# Denver's Post D



## Kuskid (Aug 18, 2004)

I don't get to watch many Denver games while I'm at school (any time they play the Knicks or are on national TV basically), so I'm having a blast tonight with this one. One thing that's stuck out to me so far is Birdman's defense. Not just camping for weakside blocks (yes, that's a shot at Camby), but challenging everything his own man is putting up as well. Most people remember Nene doing a nice job on Duncan in the playoffs, but Andersen's post defense has looked great, too. Doesn't give up ground, and keeps just a little space between himself and the shooter when he goes up, so the refs don't have a chance to screw up the call. You never hear much about guys who play great post defense, since there isn't really a stat for it, so I just thought I'd give some props where they're due. That and I'm getting giddy waiting for the playoffs.


----------



## jericho (Jul 12, 2002)

Nice! Denver hasn't been as vulnerable in the paint as I feared going into this season, and I'm realizing Birdman is a big part of it. He's nearly replaced what Camby gave us as a shotblocker, but the man defense inside is much better thanks to the combination of him and Nene.


----------



## Kuskid (Aug 18, 2004)

Don't want to jinx anything, but Boozer and Okur are a combined 2 of 16. Millsap on the other hand, is killing us, though. Nene challenges everything, I'm impressed that he doesn't pick up more fouls.


----------

○ ○ ○ ○

• [STATED EXERCISE 1] In the records below, convert the lines between the line containing "Describe the element at coordinates (428, 123)" and the line containing "the static text label 'calculateTotal', which", inclusive, into a JSON list of strings with one string per line, omitting blank lines.

○ ○ ○ ○

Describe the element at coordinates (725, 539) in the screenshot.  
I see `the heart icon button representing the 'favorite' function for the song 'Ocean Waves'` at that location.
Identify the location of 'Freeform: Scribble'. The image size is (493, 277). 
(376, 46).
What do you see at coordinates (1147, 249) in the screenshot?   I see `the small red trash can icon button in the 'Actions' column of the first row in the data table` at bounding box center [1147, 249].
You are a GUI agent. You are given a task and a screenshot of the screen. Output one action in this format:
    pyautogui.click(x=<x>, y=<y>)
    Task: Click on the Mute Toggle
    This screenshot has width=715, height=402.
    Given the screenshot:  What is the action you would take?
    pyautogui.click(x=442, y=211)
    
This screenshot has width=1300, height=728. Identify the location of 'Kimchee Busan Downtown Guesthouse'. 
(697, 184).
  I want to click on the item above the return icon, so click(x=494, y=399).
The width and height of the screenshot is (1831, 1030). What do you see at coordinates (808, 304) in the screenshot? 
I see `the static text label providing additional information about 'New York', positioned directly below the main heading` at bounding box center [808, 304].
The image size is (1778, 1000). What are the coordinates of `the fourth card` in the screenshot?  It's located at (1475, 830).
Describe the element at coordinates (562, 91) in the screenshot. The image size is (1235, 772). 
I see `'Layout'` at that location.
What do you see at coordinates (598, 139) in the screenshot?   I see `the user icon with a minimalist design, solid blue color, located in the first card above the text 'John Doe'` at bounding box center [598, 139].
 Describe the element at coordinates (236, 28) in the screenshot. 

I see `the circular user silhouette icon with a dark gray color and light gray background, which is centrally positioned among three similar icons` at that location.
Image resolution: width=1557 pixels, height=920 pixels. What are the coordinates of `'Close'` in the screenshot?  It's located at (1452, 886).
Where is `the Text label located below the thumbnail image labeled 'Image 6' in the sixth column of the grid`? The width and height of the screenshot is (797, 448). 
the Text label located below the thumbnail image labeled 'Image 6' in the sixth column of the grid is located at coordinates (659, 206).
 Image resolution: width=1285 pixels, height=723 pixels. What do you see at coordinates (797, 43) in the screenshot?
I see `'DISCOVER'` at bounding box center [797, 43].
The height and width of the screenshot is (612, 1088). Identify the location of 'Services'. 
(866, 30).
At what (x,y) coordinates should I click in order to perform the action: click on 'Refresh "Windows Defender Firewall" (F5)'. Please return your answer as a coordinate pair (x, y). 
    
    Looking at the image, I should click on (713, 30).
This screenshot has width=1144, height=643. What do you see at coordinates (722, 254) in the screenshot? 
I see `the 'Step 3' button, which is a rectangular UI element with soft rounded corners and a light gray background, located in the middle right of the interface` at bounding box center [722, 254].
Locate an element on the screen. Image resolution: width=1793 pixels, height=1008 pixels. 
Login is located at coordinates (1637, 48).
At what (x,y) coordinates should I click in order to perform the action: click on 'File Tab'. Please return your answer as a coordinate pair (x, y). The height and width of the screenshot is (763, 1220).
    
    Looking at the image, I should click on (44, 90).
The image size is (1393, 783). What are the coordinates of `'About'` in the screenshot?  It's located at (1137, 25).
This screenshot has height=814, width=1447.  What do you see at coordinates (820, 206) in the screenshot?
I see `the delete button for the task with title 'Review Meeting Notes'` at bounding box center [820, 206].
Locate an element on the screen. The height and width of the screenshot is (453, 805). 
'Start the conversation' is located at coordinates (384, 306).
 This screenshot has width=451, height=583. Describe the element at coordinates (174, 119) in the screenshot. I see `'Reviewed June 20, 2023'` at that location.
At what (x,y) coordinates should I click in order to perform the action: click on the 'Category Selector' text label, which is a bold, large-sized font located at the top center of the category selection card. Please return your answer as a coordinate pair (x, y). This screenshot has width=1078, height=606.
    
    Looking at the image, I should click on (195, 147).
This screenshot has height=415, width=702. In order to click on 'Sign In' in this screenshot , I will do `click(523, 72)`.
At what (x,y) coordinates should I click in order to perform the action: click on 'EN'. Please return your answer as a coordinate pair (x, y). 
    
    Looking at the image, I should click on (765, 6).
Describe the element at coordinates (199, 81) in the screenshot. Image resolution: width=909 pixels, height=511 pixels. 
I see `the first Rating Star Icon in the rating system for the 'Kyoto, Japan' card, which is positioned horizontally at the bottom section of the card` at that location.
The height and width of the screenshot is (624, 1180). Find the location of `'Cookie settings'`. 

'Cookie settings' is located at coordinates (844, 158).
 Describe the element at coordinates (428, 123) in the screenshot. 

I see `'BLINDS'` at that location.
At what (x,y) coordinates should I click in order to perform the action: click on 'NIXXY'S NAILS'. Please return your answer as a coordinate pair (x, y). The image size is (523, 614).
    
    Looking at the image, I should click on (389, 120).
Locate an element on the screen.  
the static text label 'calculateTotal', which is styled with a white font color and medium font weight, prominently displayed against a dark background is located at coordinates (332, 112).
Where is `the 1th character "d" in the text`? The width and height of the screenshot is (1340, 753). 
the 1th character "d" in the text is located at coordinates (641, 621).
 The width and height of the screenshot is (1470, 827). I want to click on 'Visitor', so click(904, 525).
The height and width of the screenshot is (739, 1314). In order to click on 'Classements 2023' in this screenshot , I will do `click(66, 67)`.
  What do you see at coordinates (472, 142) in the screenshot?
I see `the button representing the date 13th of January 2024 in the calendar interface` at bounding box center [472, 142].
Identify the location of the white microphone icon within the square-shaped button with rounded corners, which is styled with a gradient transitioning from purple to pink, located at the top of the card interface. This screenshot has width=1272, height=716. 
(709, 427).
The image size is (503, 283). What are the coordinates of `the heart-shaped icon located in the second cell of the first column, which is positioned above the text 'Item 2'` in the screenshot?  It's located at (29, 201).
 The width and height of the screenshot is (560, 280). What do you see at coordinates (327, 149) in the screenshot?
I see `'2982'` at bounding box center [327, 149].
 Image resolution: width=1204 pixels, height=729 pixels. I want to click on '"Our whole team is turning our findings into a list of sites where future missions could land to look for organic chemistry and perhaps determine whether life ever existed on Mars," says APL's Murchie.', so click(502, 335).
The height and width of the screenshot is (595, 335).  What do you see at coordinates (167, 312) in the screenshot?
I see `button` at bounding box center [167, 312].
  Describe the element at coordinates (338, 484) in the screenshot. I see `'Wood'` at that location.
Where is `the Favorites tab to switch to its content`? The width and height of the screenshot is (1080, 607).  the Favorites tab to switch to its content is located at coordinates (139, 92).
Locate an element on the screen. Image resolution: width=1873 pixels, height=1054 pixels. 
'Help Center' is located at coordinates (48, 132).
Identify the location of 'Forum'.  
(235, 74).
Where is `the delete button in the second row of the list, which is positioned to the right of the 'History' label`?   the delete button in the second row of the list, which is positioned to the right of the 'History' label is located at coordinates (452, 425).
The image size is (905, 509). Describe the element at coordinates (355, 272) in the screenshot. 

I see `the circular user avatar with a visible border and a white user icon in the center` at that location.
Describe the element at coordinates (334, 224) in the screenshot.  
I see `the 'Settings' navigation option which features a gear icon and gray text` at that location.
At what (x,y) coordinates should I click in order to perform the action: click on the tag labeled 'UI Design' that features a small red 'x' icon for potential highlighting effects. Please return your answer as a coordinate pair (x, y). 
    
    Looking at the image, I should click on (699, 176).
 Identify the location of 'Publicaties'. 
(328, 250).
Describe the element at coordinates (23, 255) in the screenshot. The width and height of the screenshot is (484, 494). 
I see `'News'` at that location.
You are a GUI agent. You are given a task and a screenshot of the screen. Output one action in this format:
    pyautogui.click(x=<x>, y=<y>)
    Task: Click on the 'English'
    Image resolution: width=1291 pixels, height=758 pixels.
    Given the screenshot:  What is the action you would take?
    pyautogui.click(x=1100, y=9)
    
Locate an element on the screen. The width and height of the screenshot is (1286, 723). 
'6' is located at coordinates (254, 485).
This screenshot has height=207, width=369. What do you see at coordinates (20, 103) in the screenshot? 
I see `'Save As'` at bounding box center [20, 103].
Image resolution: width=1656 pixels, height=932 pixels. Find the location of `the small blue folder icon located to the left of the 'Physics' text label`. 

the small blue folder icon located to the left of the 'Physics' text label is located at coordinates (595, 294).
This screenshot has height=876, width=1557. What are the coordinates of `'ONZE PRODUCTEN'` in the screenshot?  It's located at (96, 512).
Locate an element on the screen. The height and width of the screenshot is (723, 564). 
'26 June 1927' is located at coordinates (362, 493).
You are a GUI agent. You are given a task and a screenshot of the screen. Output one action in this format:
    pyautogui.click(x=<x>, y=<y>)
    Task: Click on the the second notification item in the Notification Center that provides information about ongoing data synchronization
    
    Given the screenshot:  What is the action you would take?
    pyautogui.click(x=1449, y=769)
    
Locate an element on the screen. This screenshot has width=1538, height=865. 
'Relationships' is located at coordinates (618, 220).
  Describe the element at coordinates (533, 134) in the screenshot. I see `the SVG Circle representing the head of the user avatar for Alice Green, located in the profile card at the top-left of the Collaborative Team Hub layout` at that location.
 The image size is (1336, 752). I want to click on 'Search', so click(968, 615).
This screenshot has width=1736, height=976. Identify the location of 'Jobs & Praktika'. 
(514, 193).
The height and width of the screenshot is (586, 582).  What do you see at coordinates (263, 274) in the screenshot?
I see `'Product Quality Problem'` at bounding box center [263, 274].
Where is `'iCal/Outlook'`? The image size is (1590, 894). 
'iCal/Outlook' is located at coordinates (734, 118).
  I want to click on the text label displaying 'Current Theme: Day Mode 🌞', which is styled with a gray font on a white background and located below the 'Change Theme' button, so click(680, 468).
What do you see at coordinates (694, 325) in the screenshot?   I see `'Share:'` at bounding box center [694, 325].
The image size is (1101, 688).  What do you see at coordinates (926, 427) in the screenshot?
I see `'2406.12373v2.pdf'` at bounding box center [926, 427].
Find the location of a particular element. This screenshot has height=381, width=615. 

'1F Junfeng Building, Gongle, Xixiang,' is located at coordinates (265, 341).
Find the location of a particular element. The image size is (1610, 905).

○ ○ ○ ○

• [STATED EXERCISE 2] From the forum thread on Denver's post play, reproduce verbatim the passage between "Nice! Denver hasn't" and "him and Nene.", inclusive.

• [SOLUTION 1]
[
  " Describe the element at coordinates (428, 123) in the screenshot. ",
  "I see `'BLINDS'` at that location.",
  "At what (x,y) coordinates should I click in order to perform the action: click on 'NIXXY'S NAILS'. Please return your answer as a coordinate pair (x, y). The image size is (523, 614).",
  "    Looking at the image, I should click on (389, 120).",
  "Locate an element on the screen.  ",
  "the static text label 'calculateTotal', which is styled with a white font color and medium font weight, prominently displayed against a dark background is located at coordinates (332, 112)."
]

• [SOLUTION 2]
Nice! Denver hasn't been as vulnerable in the paint as I feared going into this season, and I'm realizing Birdman is a big part of it. He's nearly replaced what Camby gave us as a shotblocker, but the man defense inside is much better thanks to the combination of him and Nene.